[INSTRUCTIONS FOR THE TASK] Everything from the line with "Quiénes Somos (95, 2344)" through the final line of the listing below must be retyped exactly, apart from the pictures.
━━━━━━━━━━━━━━━━━━━━━━━━━━━━━━
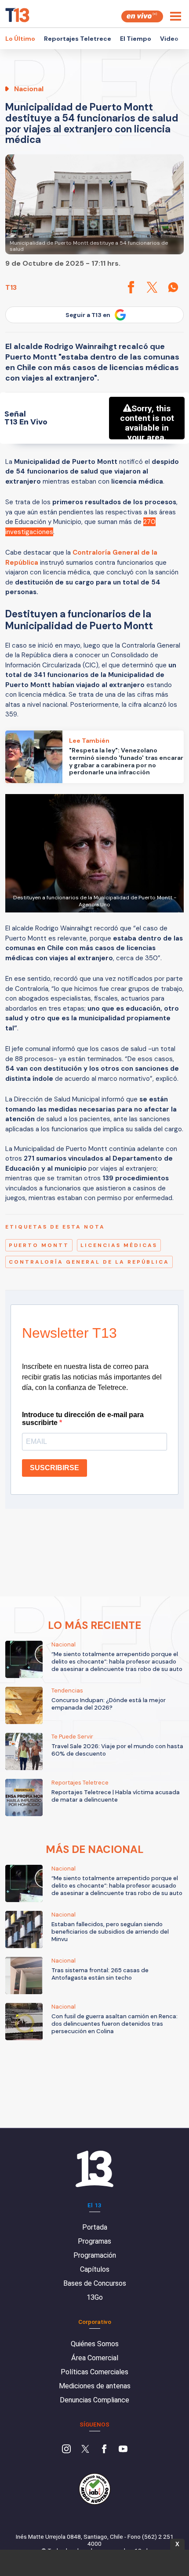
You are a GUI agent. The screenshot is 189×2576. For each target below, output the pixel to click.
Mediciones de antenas (95, 2386)
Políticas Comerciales (94, 2372)
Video (169, 39)
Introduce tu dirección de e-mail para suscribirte (83, 1418)
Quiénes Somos (95, 2344)
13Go (95, 2297)
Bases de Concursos (94, 2283)
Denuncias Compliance (94, 2400)
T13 (11, 287)
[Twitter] (85, 2449)
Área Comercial (94, 2358)
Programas (94, 2241)
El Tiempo (135, 39)
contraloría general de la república (89, 1261)
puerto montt (39, 1245)
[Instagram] (66, 2449)
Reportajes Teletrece (77, 39)
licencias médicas (118, 1245)
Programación (94, 2255)
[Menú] (175, 16)
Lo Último (20, 39)
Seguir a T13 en (87, 315)
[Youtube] (123, 2449)
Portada (94, 2227)
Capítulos (94, 2269)
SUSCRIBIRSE (54, 1467)
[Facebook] (104, 2449)
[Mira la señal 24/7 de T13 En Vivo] (142, 16)
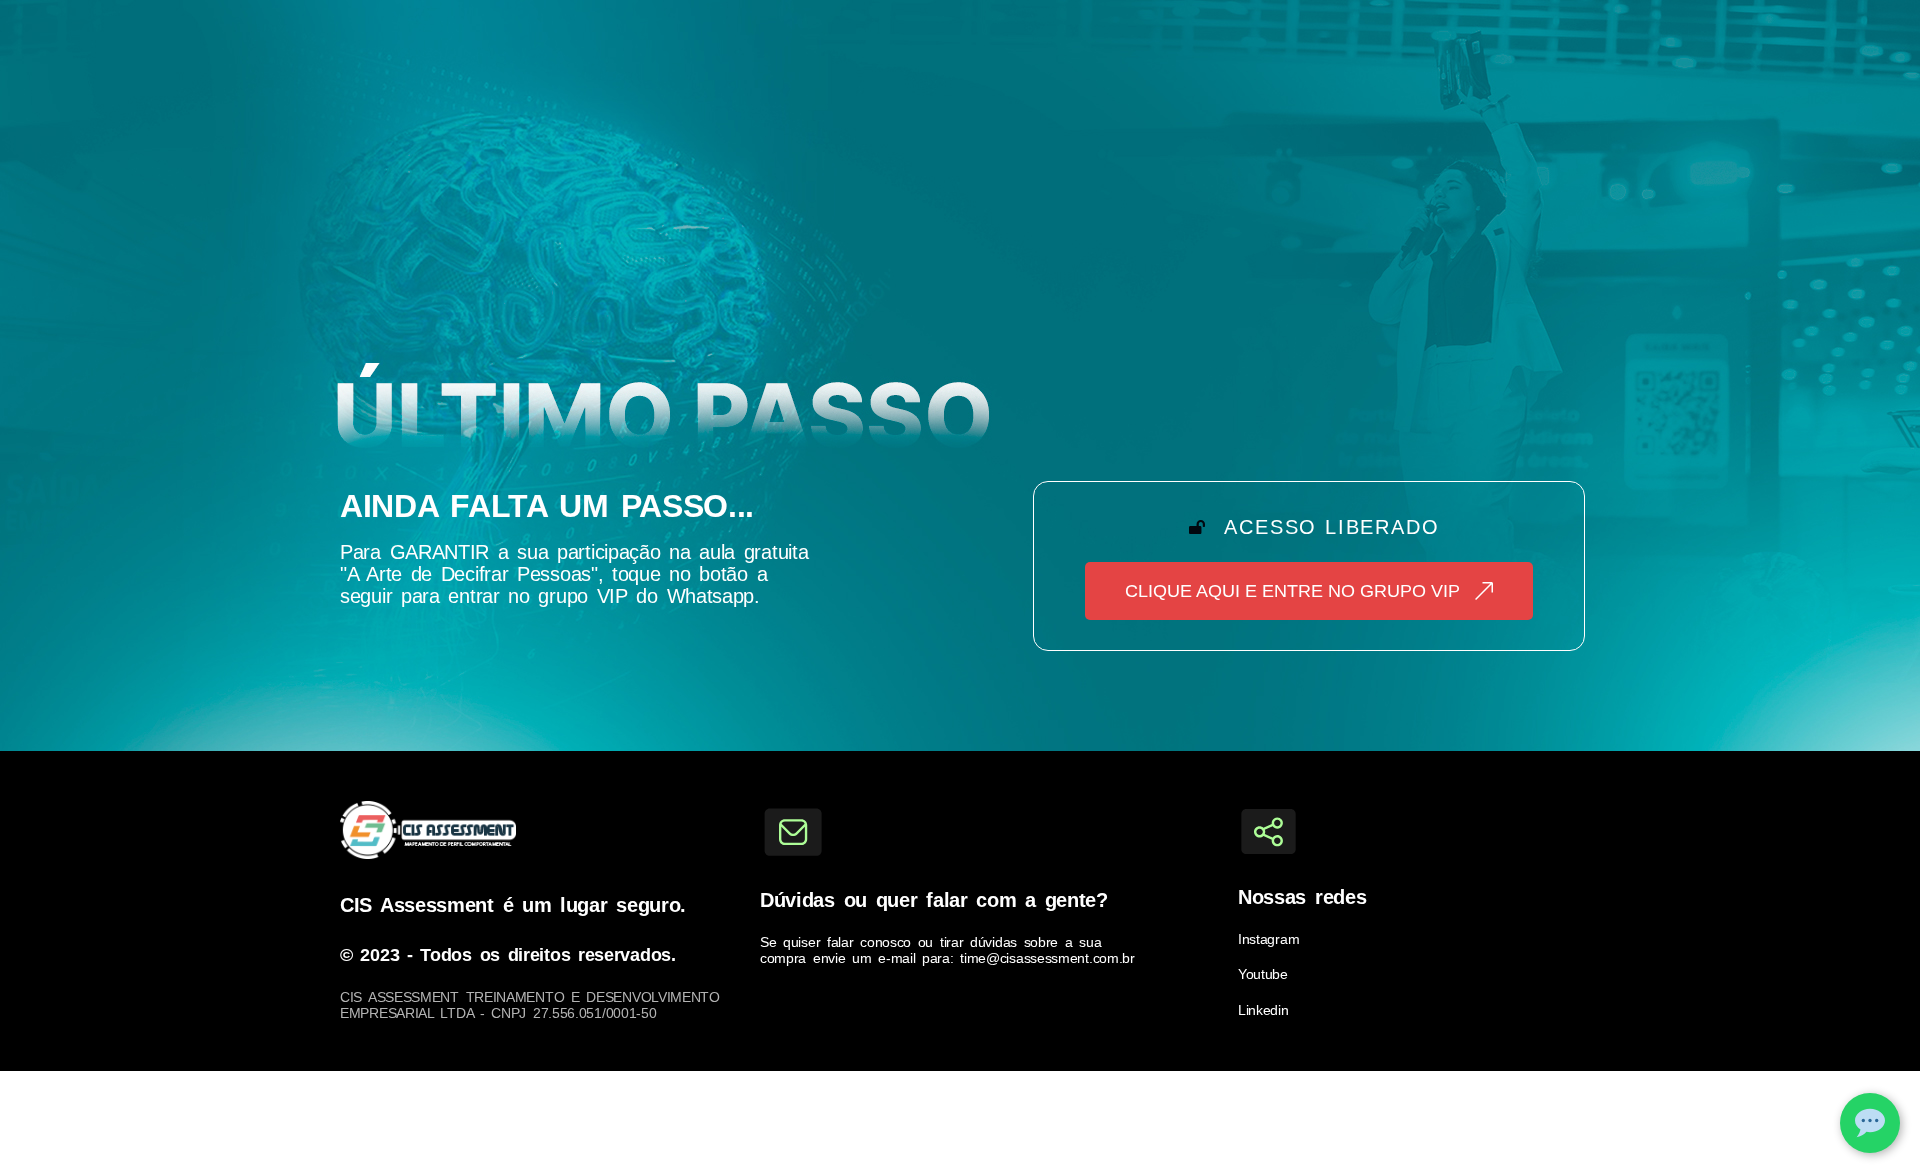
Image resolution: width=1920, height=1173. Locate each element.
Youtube (1263, 974)
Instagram (1268, 939)
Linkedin (1263, 1010)
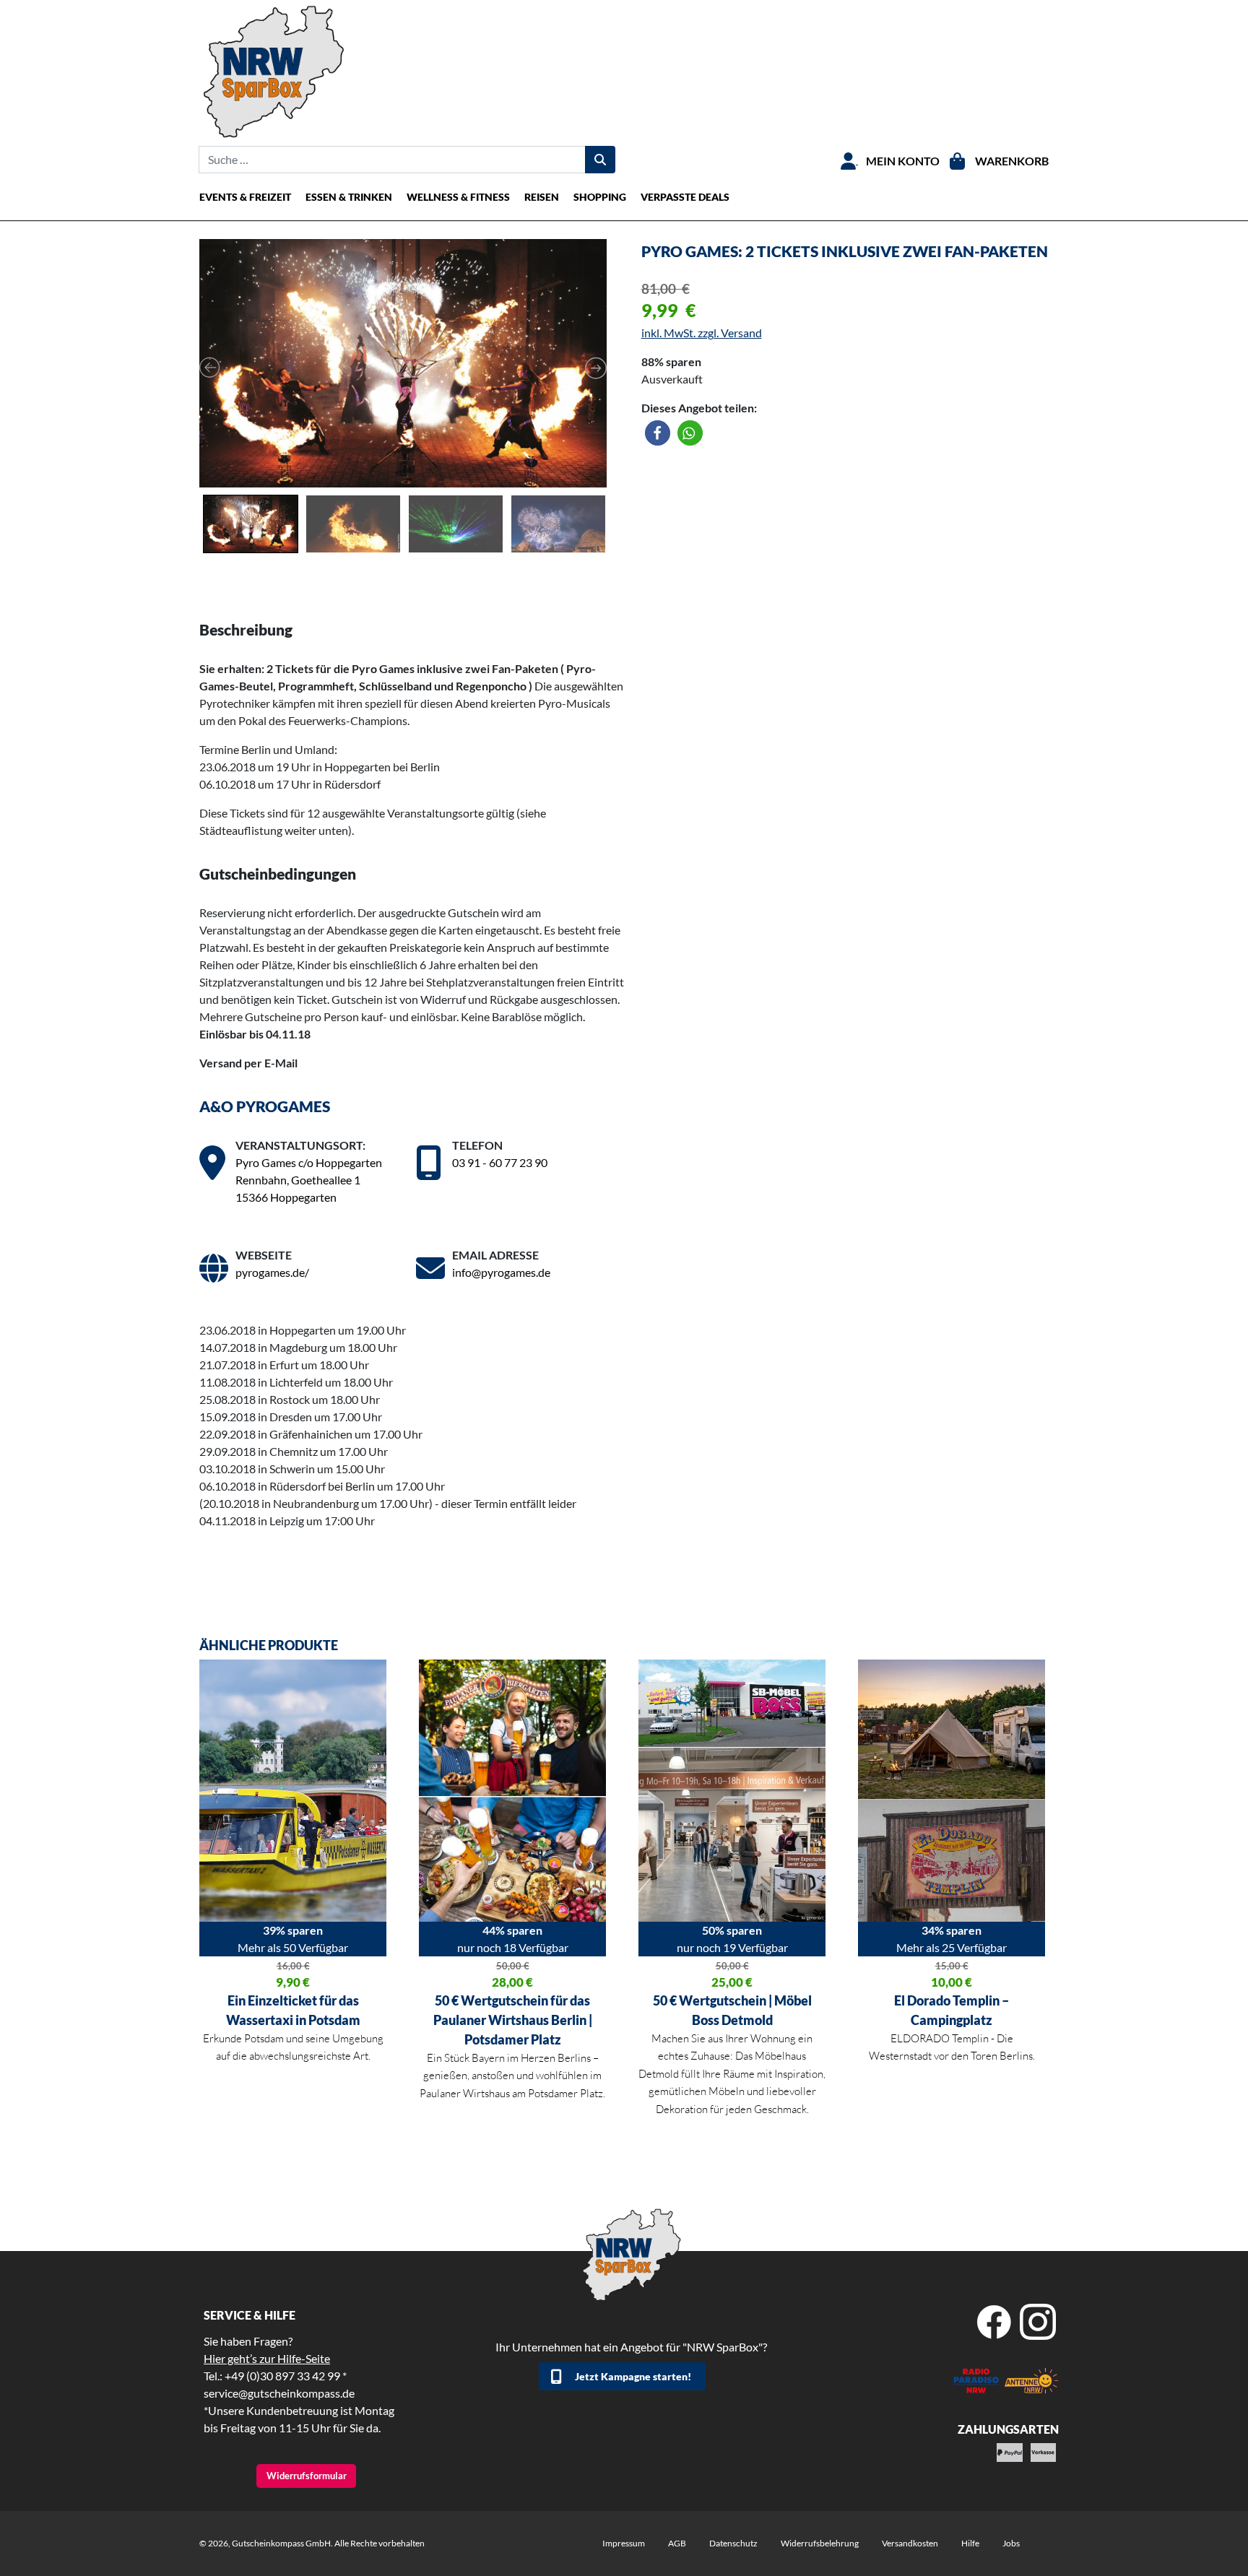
━━━━━━━━━━━━━━━━━━━━━━━━━━━━━━
[ANSWER BOX]
Quiénes Somos (95, 2344)
13Go (95, 2297)
Bases de Concursos (94, 2283)
Denuncias Compliance (94, 2400)
T13 (11, 287)
[Twitter] (85, 2449)
Área Comercial (94, 2358)
Programas (94, 2241)
El Tiempo (135, 39)
contraloría general de la república (89, 1261)
puerto montt (39, 1245)
[Instagram] (66, 2449)
Reportajes Teletrece (77, 39)
licencias médicas (118, 1245)
Programación (94, 2255)
[Menú] (175, 16)
Lo Último (20, 39)
Seguir a T13 en (87, 315)
[Youtube] (123, 2449)
Portada (94, 2227)
Capítulos (94, 2269)
SUSCRIBIRSE (54, 1467)
[Facebook] (104, 2449)
[Mira la señal 24/7 de T13 En Vivo] (142, 16)
Image resolution: width=1920, height=1173. Locate each element.
Youtube (1263, 974)
Instagram (1268, 939)
Linkedin (1263, 1010)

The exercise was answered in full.